▶ [DOCUMENT SECTION]:
::::::

Fifty three of the 105 regulations issued during the relevant review period are minor or technical in nature and generated minimal public comment. To ensure a comprehensive review, Treasury treated the remaining 52 regulations as potentially significant and reexamined all of them for the purpose of formulating the interim report.[4]

Based on that reexamination, Treasury has identified regulations that meet the criteria of the President’s order and qualify as significant in view of the Presidential priorities for tax regulation outlined in Executive Order 13789.[5]


Treasury has concluded that the following eight regulations meet at least one of the first two criteria specified by Section 2 of Executive Order 13789. Consistent with the order, Treasury intends to propose reforms—potentially ranging from streamlining problematic rule provisions to full repeal—to mitigate the burdens of these regulations in a final report submitted to the President.

::::::

▶ [DATA LISTING]:
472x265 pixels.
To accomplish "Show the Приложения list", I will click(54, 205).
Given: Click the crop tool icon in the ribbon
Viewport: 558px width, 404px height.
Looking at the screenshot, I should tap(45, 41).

::::::

▶ [WORK ITEM A]: Print the part of the Treasury review text that runs from "Treasury has concluded" to "to the President.".
▶ [WORK ITEM B]: According to the Treasury review text, how many of the regulations issued during the review period did Treasury treat as potentially significant?

▶ [EXPECTED OUTPUT A]:
Treasury has concluded that the following eight regulations meet at least one of the first two criteria specified by Section 2 of Executive Order 13789. Consistent with the order, Treasury intends to propose reforms—potentially ranging from streamlining problematic rule provisions to full repeal—to mitigate the burdens of these regulations in a final report submitted to the President.

▶ [EXPECTED OUTPUT B]: 52 regulations.